**WHAT THE TASK ASKS:** Would you write out the lines below exactly, from the one containing "You are a computer-use" to the very last, but without the pictures?

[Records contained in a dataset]

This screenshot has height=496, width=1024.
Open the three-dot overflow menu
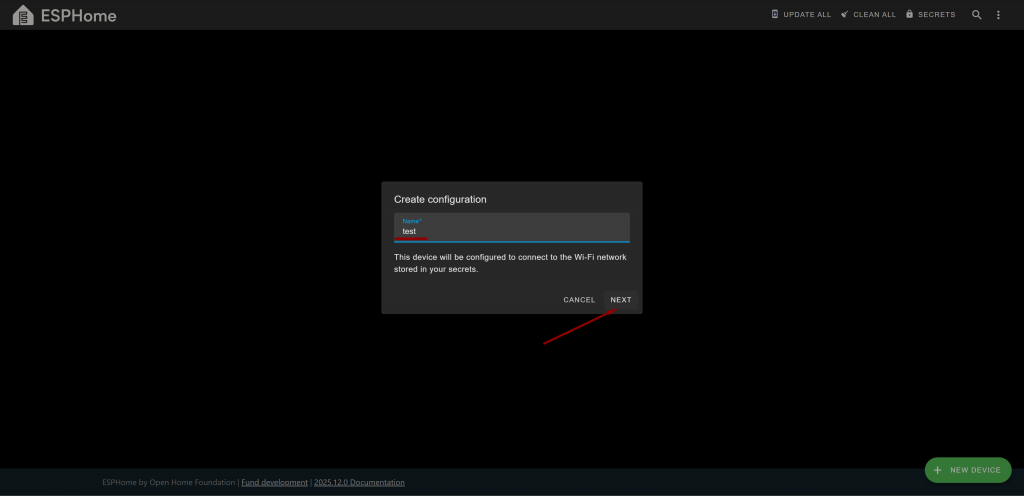click(x=998, y=15)
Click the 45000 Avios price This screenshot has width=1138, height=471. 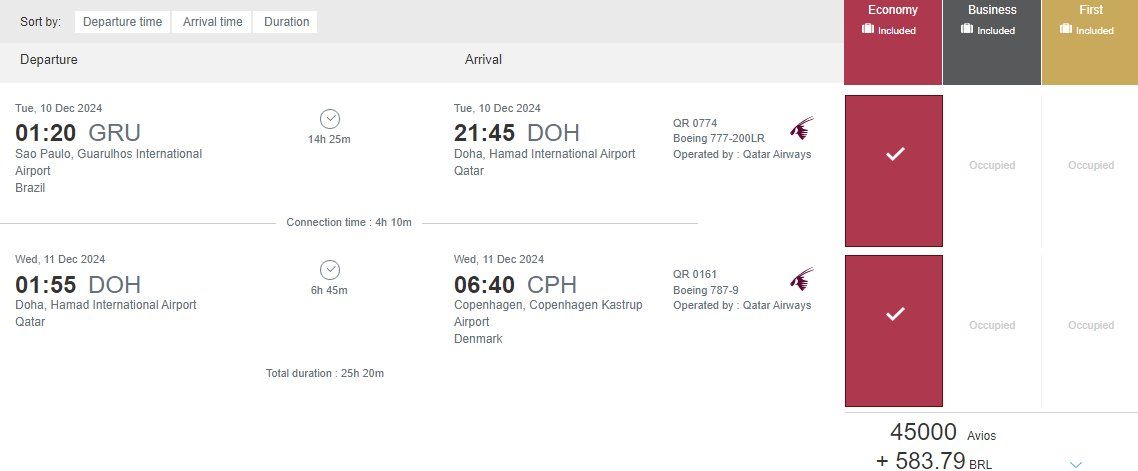(923, 433)
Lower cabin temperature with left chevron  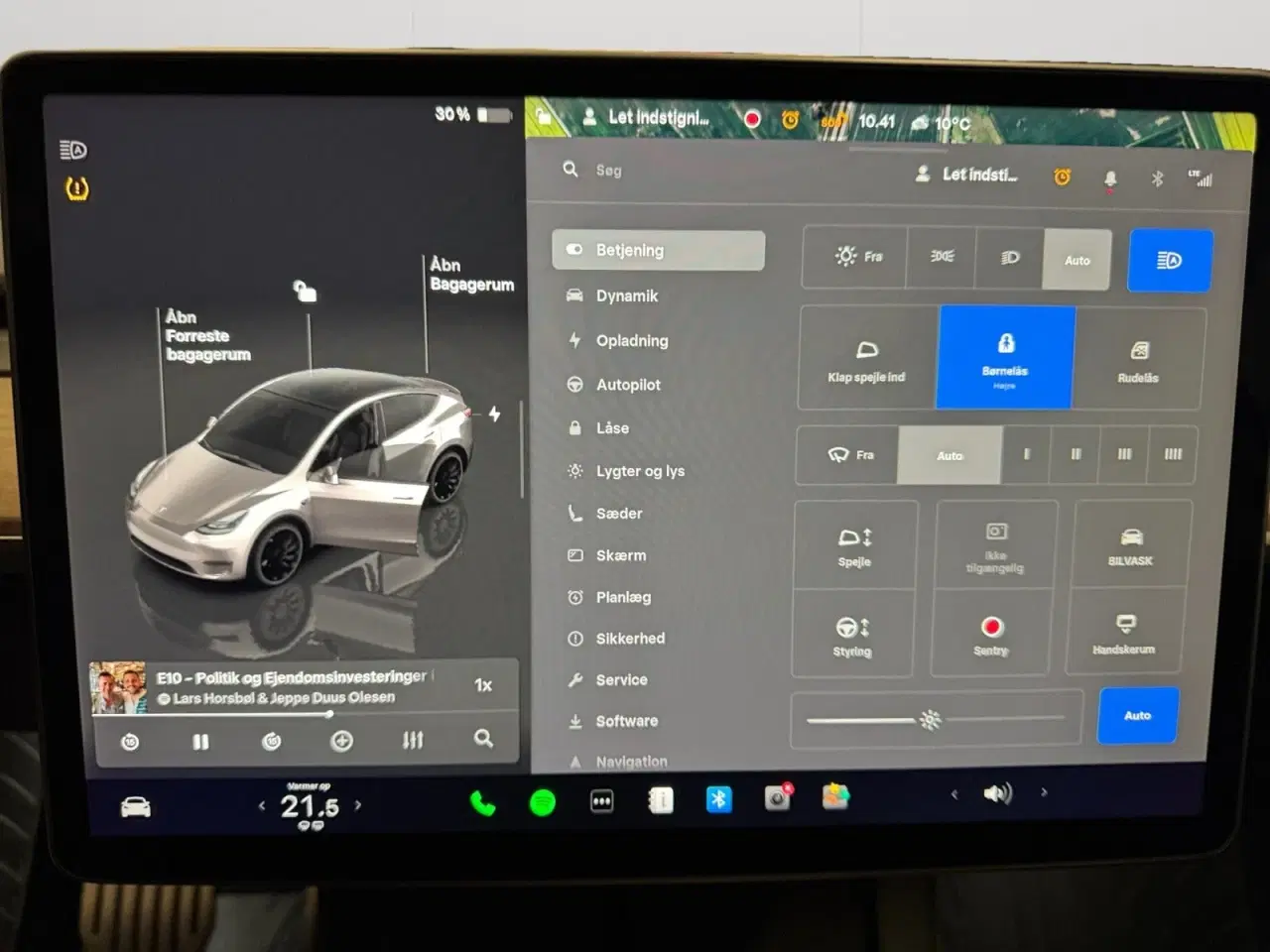click(x=264, y=805)

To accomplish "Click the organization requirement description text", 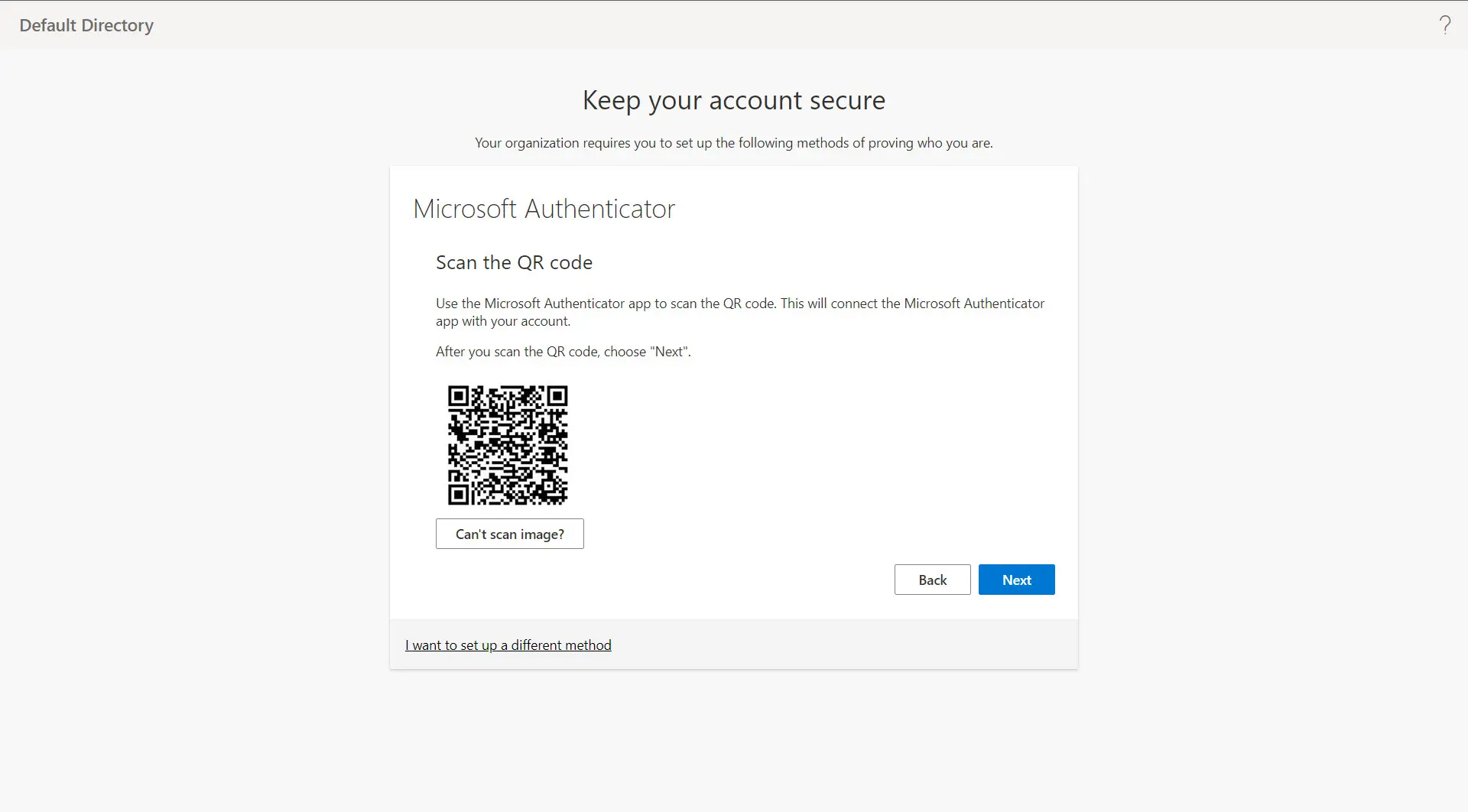I will pyautogui.click(x=733, y=142).
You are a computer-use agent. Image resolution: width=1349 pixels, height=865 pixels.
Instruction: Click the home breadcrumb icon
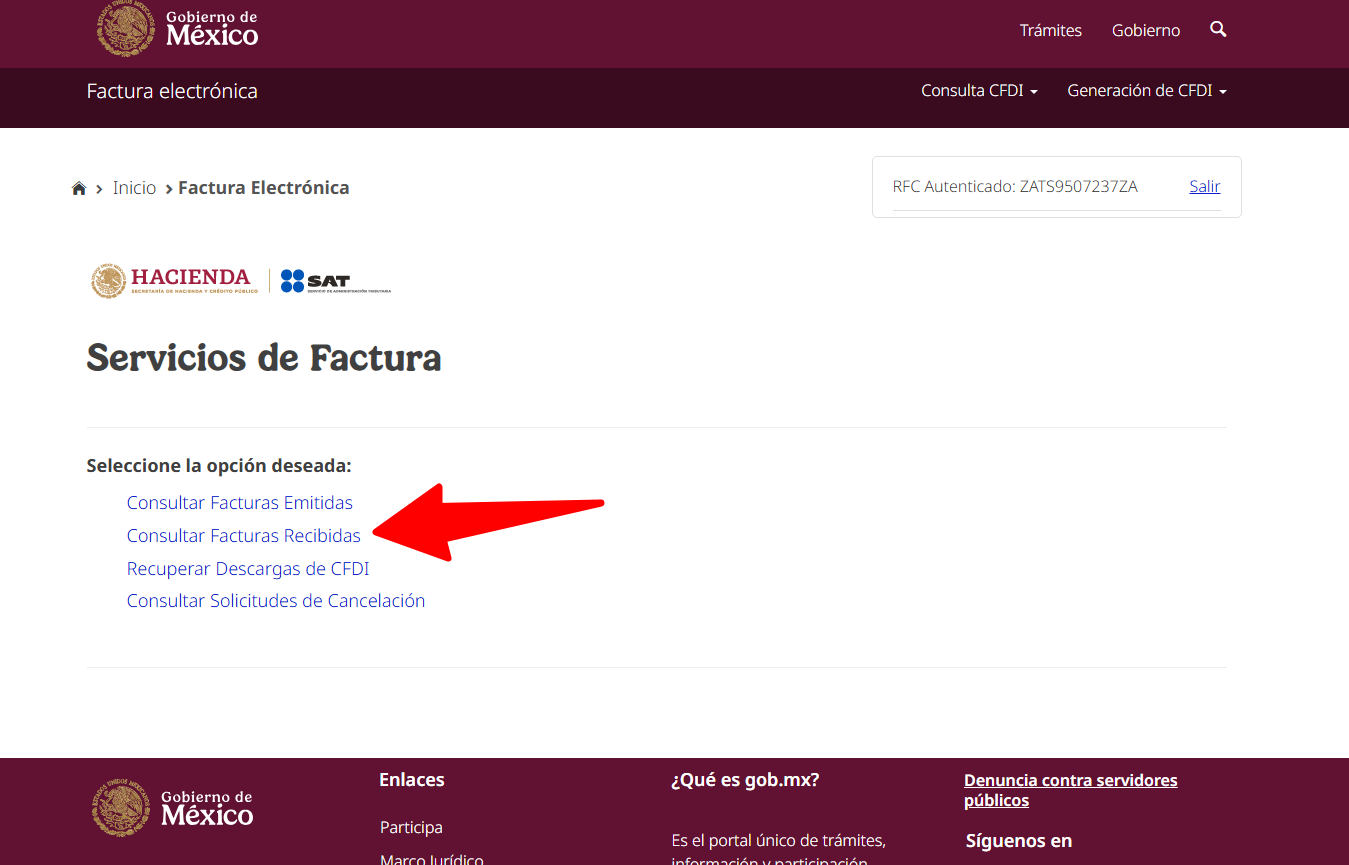pyautogui.click(x=79, y=188)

**SOLUTION TO THIS PROBLEM:**
You are a computer-use agent. Image resolution: width=1349 pixels, height=865 pixels.
Instruction: Click the home breadcrumb icon
pyautogui.click(x=79, y=188)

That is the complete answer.